• [Instruction 1] Revise the stretch of the cryptoasset standards passage from "Group 2 (those" through "of the framework.", replacing "NFTs" with "non-fungible tokens".
• [Instruction 2] Carry the cryptoasset standards passage forward, picking up right after its final sentence.

• [Selection]
┌──
In December 2022 the BCBS published its final prudential standards for the treatment of cryptoassets. This is to be implemented by regulators by 1st January 2025. This framework is applicable to firms who hold cryptoasset exposures on their balance sheet or trading book and will be subject to local regulatory implementation.

The updated standards include some welcomed moderation of the proposed rules in some areas, including the infrastructural risk add-on, basis risk test and exposure limits. However, the final standards still contain a prohibitive 1250% risk weighting for a large group of riskier digital assets (effectively those not backed by traditional assets). In addition to these updates, the BCBS has outlined a number of areas which will be subject to ongoing monitoring and review, all of which we will cover in this blog.

Before launching a cryptoasset business banks must ensure that they have a cryptoasset specific extensive risk management framework in place which acknowledges the distinct risk profile of the asset class across all risk types, liquidity management and reporting. The prohibitive risk-weighting for Group 2b assets would require banks seeking to run a profitable digital assets business to shape a digital asset portfolio which excludes Group 2b classified assets. Banks will need effective product approval and ongoing product governance processes in order to ensure assets are categorised in the right way. This will require expertise, judgement and legal interpretation. In this blog we have set out our initial analysis of three popular stablecoins in order to show how the BCBS classifications is likely to be applied in practice.

BCBS Prudential Treatment Blog

The structure of the standards remains largely consistent with the June 2022 publication:

Group 1 cryptoassets (those which meet in full the classification conditions) and are either tokenised traditional assets, which mirror the credit and market risk of traditional assets but are hosted on DLT (digitised bonds as an example), or stablecoins which meet classifications conditions.

Group 2 (those that fail to meet the classification conditions) are assets such as algorithmic stablecoins, cryptocurrencies and NFTs. The hedge recognition criteria remain in place and act to divide cryptoassets into Group 2a (those where a limited degree of hedging is recognised) and Group 2b (those where it is not recognised)

In order to enhance the standards we would welcome a consistent taxonomy or mapping from the BCBS outlining which assets fall within each category of the framework.

The collaboration of industry participants has been key to providing the BCBS with a holistic view of the Digital Assets landscape. Their responses has most likely been pivotal in the updates we see reflected in the final standards, with the three key areas outlined below:

Infrastructure risk add-on: The first area to receive an update since the consultation is the proposed infrastructural risk add-on for Group 1 cryptoassets. Previously this was set as a fixed RWA add-on of 2.5% of the exposure value. This has been replaced by an approach which allows for the regulator to implement a more nuanced add-on based on observed weaknesses. The BCBS has set the infrastructure risk add-on at 0% initially. This is a welcome approach which recognises the effectiveness of the technology underpinning some of the more mature digital assets infrastructure.

Basis risk test: Secondly, the BCBS considered responses pertaining to the quantitative test based on market value of a cryptoasset, the basis risk test. Ultimately, the BCBS has committed to continuing the pursuit of a statistical test and should this be successful it will be considered as an add-on requirement for Group 1b cryptoassets. However, for now, the requirements are focused on redemption risk tests as a measure of the riskiness of stablecoins. Later in the blog we will explore stablecoins in more detail and the key question banks will have around which of these will meet the BCBS’ redemption risk tests.
└──
• [Source data]
┌──
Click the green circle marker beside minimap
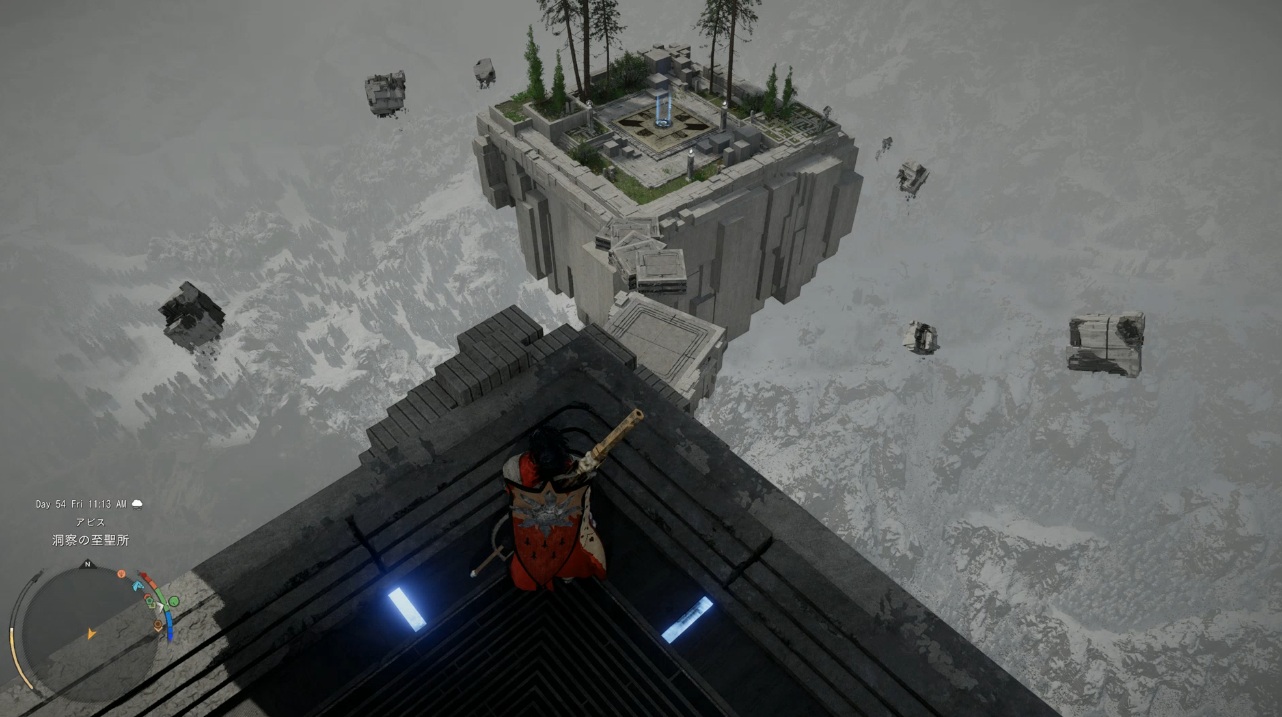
└──
• [Written response 1]
Group 2 (those that fail to meet the classification conditions) are assets such as algorithmic stablecoins, cryptocurrencies and non-fungible tokens. The hedge recognition criteria remain in place and act to divide cryptoassets into Group 2a (those where a limited degree of hedging is recognised) and Group 2b (those where it is not recognised)

In order to enhance the standards we would welcome a consistent taxonomy or mapping from the BCBS outlining which assets fall within each category of the framework.

• [Written response 2]
Group 2 exposure limit: The final major update to the prudential standards was an updated approach to the Group 2 exposure limit. Banks are advised to retain an exposure to Group 2 cryptoassets below 1% of tier 1 capital. However, the cliff edge has been removed so that exposures up to 2% will be permitted. The decision will allow banks to treat exposures between 0% – 1% with the Group 2a treatment and 1%-2% with the Group 2b treatment. However, once the 2% barrier has been breached all Group 2 assets must be treated with the 2b standardised conservative prudential treatment.

Ongoing Regulatory Monitoring

The BCBS outlined a further set of issues that they would be monitoring on an ongoing basis, the first of which being a topic we’ve touched on: the basis risk test. Further areas include permissionless blockchains, Group 1b cryptoassets received as collateral, the Group 2a criteria and the degree of hedge recognition, and finally the calibration of the Group 2 exposure limit. We expect the regulators and the BCBS to revisit these elements of the rules in future subject to market developments. Banks’ approach to implementing the rules should allow for future changes in these areas particularly.

Deloitte Cryptoasset Decision Tree

The available capital approaches outlined within the BCBS vary significantly depending on the classification of the cryptoasset. Group 1 exposures have banking and trading book options for calculating Credit and Market risk available to firms. For these assets, the full remit of Simplified Standardised Approach (SSA), Standardised Approach (M-SA) and Internal Model Approach (IMA) is available for Market Risk. Similarly for Credit Risk the Standardised Approach (C-SA) and Internal Ratings Based Approach (IRB) are available.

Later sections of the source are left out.